Probability of drawing a run of a specific color from an urn with two colors of balls
Solution 1:
Suppose that we have $w$ white balls and $b$ black balls, and that they are placed in a random order. Define the indices with black balls to be $1\leq i_1<i_2<\cdots < i_b\leq w+b$. We define the gaps between the black balls to be $$g_1=i_1, \quad g_j=i_j-i_{j-1} \mbox{ for }2\leq j\leq b,\quad \mbox{ and }\ g_{b+1}=(b+w+1)-i_b.$$
Note that these gaps form a composition of the integer $b+w+1$ into $b+1$ parts, and that there is a one-to-one correspondence between random ordering of the colors and such compositions.

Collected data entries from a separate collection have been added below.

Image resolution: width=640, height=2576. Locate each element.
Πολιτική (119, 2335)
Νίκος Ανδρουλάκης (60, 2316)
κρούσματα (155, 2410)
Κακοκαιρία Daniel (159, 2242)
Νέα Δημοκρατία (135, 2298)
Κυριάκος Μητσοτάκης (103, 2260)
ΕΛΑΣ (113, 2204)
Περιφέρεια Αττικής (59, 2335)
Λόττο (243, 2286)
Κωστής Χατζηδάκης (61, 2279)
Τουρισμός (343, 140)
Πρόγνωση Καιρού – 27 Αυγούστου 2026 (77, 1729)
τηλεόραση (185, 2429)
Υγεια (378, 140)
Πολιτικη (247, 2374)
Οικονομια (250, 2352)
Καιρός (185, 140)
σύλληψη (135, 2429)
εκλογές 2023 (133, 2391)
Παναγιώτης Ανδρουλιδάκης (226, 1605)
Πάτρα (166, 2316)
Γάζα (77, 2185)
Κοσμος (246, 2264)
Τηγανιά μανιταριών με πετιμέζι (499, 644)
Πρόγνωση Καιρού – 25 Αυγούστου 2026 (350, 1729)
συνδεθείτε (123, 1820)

For example, if $w=3$ and $b=2$ then the order $BWWBW$ corresponds to the composition $1+3+2$ of $6$ into $3$ parts. In general, $g_1+g_2+\cdots +g_{b+1}=b+w+1.$
Now those orders where the runs of white balls all have size less than $m$ are exactly those where the black gaps are at most $m$. But we can count these with the same formula that tells us how many ways we can roll $b+1$ dice with $m$ sides and get a total of $b+w+1$, i.e.,
$$S:=\sum_{j=0}^{\lfloor w/m\rfloor} (-1)^j {b+1\choose j}{w+b-jm\choose b}.$$
The required probability of at least one run of $m$ or more consecutive white balls is $$P=1-{S\over {b+w\choose b}}.$$
For $w=128$, $b=288$, and $m=10$ this gives $P=.001708427151$.